DOCUMENT PASSAGE:

• • • •

Bug#590221: Package: nvidia-glx-legacy-173xx
Russ Allbery
rra at debian.org
Sun Sep 19 23:58:56 UTC 2010
Steven Altermatt <stevealcnm at gmail.com> writes:
> Thanks for your explanations, although I do have a couple ?s. I have
> been investigating this issue further lately but was unable to send an
> e-mail due to surgery on my right hand. I see that there are 2 source
> pkgs, nvidia-kernel-legacy-173xx-source &
> nvidia-kernel-legacy-173xx-dkms. The former for people like me using
> make-kpkg or those using m-a. The latter for the auto install with dkms
> users. The pkg description, of the former, states:
> "PLEASE read
> /usr/share/doc/nvidia-kernel-legacy-173xx-source/README.Debian.gz for
> building information. If you want the kernel module to be automatically
> installed via DKMS, install nvidia-kernel-legacy-173xx-dkms instead."
> In the testing, my main system, it is way at the bottom and likely missed,
> whereas in the unstable it is near the top. So it appears these 2 source
> pkgs are mutually exclusive.
They are not mutually exclusive. You can install both. You probably
don't care about -source if you have -dkms installed, but there are some
edge cases where that's a useful thing to do (if you're using -dkms for
your local system, for instance, but want to build Debian packages with
the kernel module using -source for other systems).
> The depends, recommends and suggests listing for each seem to be correct
> and should not cause a problem.
The Recommends for -source of nvidia-glx is the root of your problem.
> Before the newest source pkg upgrade I always just upgraded the source
> first and then upgraded the glx whenever I got around to building and
> installing the new module.
Right.
> If I understand correctly, there was a change in the glx pkg that caused
> the problem I experienced.
Only because DKMS now provides a way to immediately satisfy the
requirement for the kernel module when upgrading nvidia-glx. In the past,
there was no way to satisfy that dependency, so upgrading nvidia-glx would
block until you had built a kernel module. Now, with DKMS, there's a way
to not wait, and apt-get and aptitude will find it.
> I see in the glx pkg description it lists a virtual pkg;
> nvidia-kernel-173(version) which is provided by
> nvidia-kernel-legacy-173xx-dkms. Shouldn't it also be provided by the
> other source pkg, nvidia-kernel-legacy-173xx-source?
No, because just installing the -source package does not actually satisfy
that dependency. You have to actually have a kernel module. The -source
package does not provide a kernel module, only the means to create one.
So if we let the -source package satisfy the dependency, apt would think
everything was fine, but the user would have a broken video driver until
they built a kernel module.
> Maybe that's where the confusion starts. Of course I knew the module
> had to be built and installed before the glx due to dependency issues,
> but for some reason just installing the source pkg wanted to pull in all
> the other stuff.
Installing the source package pulls in nvidia-glx via Recommends.
nvidia-glx in turn requires a kernel module, so apt-get and aptitude look
for some way to get a kernel module, find DKMS, and install the -dkms
package and its requirements, which include such things as kernel headers
and a compiler matching the compiler used for your kernel.
> I used to build the kernel headers pkg also when I needed several kernel
> modules, but now only use the nvidia one. I guess I always thought quite
> a few users *did* build custom kernels, maybe that has changed in the
> past few years with more people using Debian and the ubuntus.
My subjective impression is that the number of people building custom
kernels has dropped steadily as the quality of the Debian-provided kernels
has increased. I stopped building custom kernels about eight years ago
since the Debian-provided kernels started just working for me and I had
better things to do with that time I was spending.

• • • •

(Collected data entries)
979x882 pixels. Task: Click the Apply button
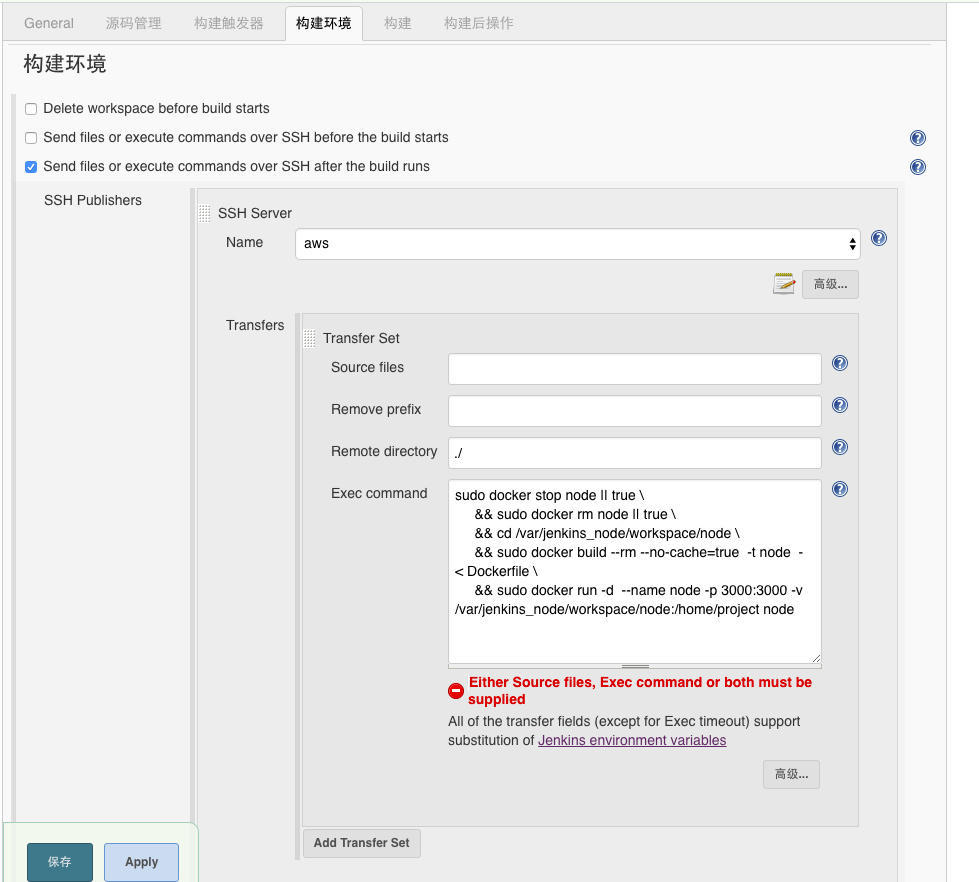coord(141,862)
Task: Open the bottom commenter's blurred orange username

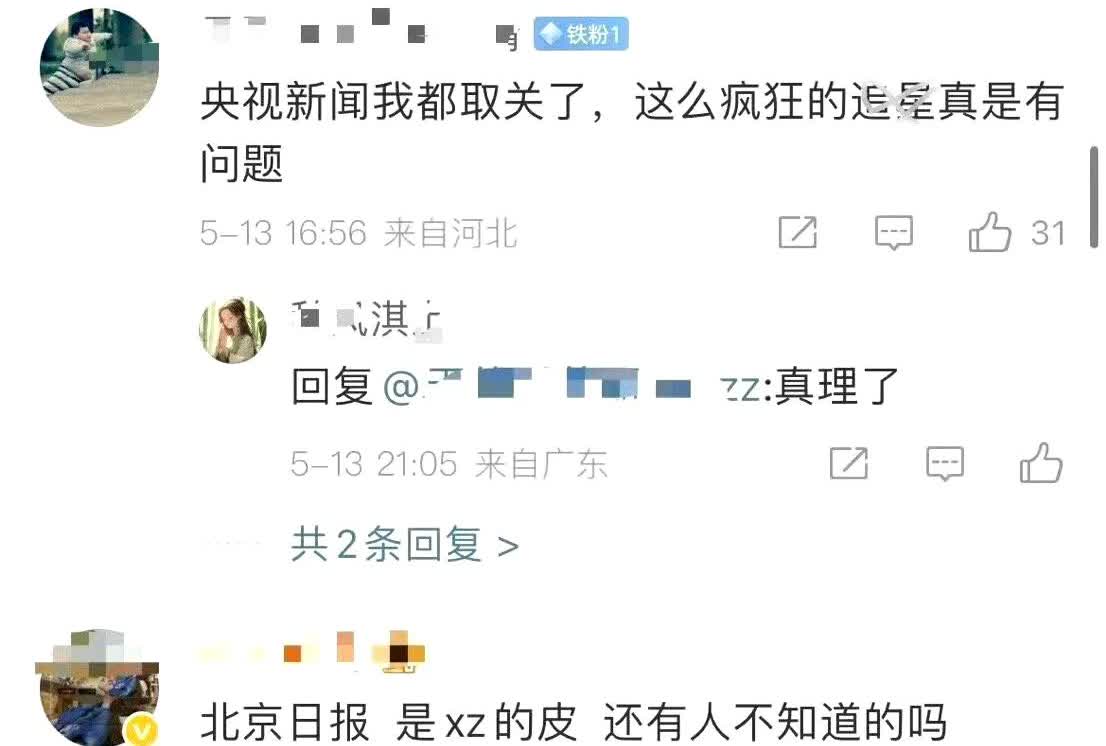Action: pos(314,652)
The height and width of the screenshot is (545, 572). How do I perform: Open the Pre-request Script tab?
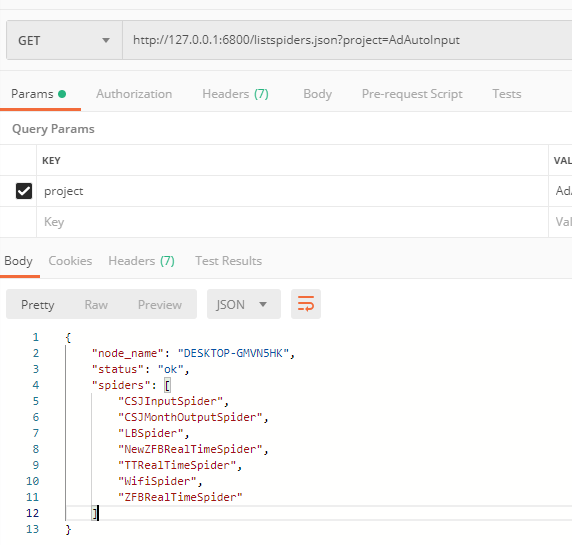tap(412, 94)
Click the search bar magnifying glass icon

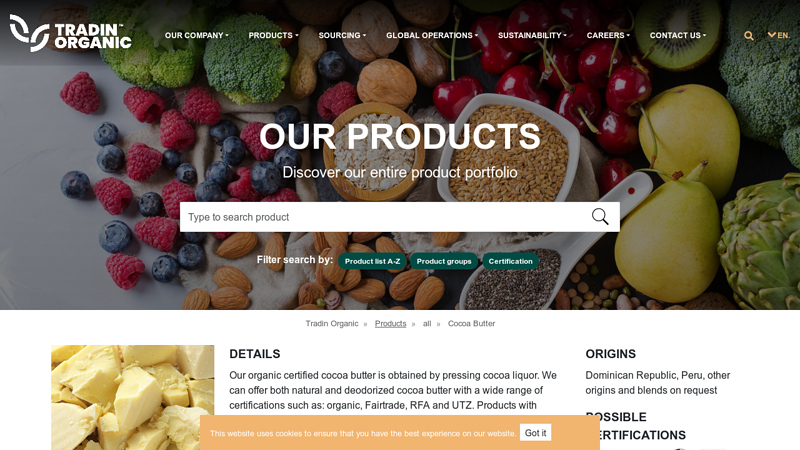600,217
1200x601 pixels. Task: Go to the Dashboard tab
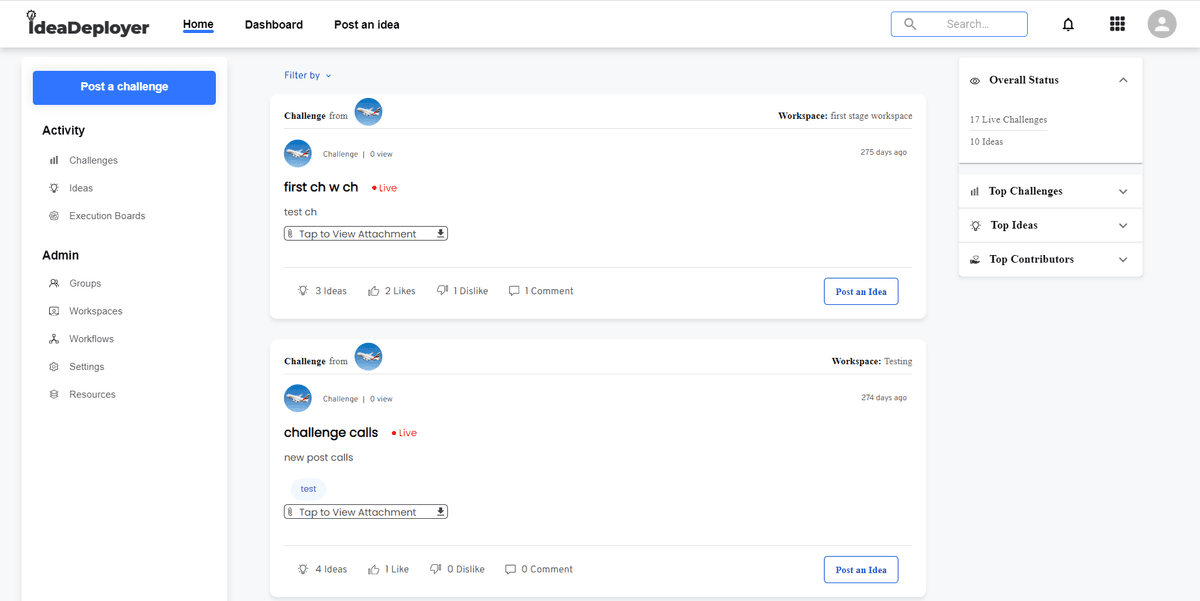pyautogui.click(x=273, y=25)
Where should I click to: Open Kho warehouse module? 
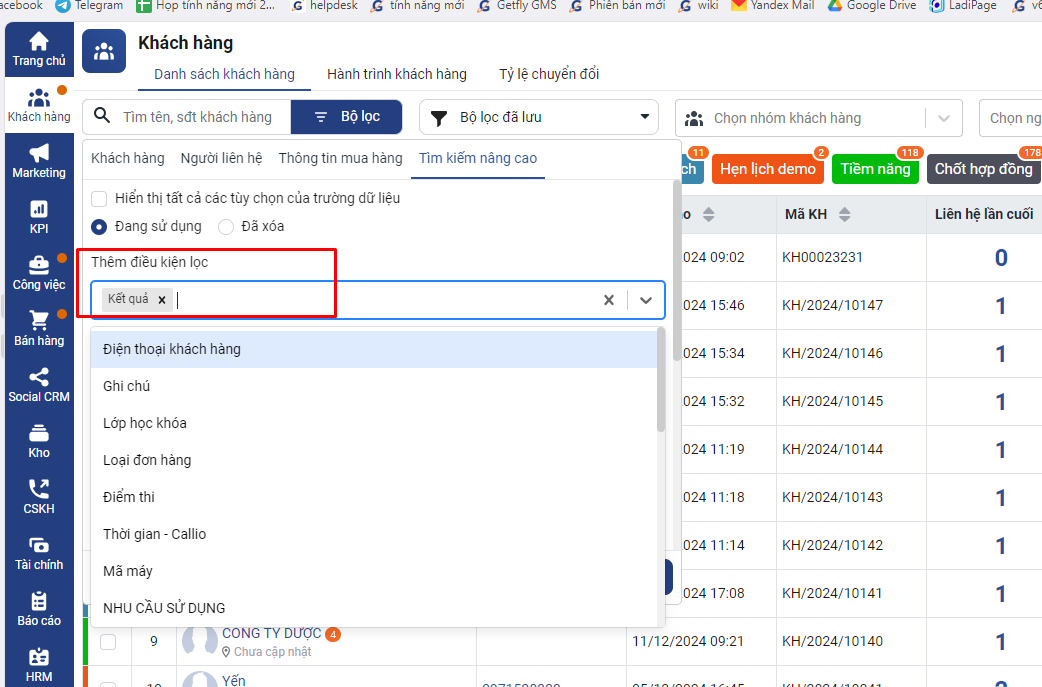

• • • •

STUDY QUESTIONS:
• 1. Using the bug discussion, decide whether each statement agrees with it. Answer yes or no for each, and quote the words that decide it.
(a) The two source packages are mutually exclusive.
(b) The -source package provides a kernel module.
(c) Installing the source package pulls in nvidia-glx via Recommends.
• 2. Rewrite the part of the bug discussion that begins at the words "So if we let" and ends after the words "nvidia-glx via Recommends.", replacing "broken video driver" with "nonworking video driver".

EXPECTED OUTPUTS:
• 1.
(a) No: "They are not mutually exclusive. You can install both."
(b) No: "The -source package does not provide a kernel module, only the means to create one."
(c) Yes: "Installing the source package pulls in nvidia-glx via Recommends."

• 2.
So if we let the -source package satisfy the dependency, apt would think
everything was fine, but the user would have a nonworking video driver until
they built a kernel module.
> Maybe that's where the confusion starts. Of course I knew the module
> had to be built and installed before the glx due to dependency issues,
> but for some reason just installing the source pkg wanted to pull in all
> the other stuff.
Installing the source package pulls in nvidia-glx via Recommends.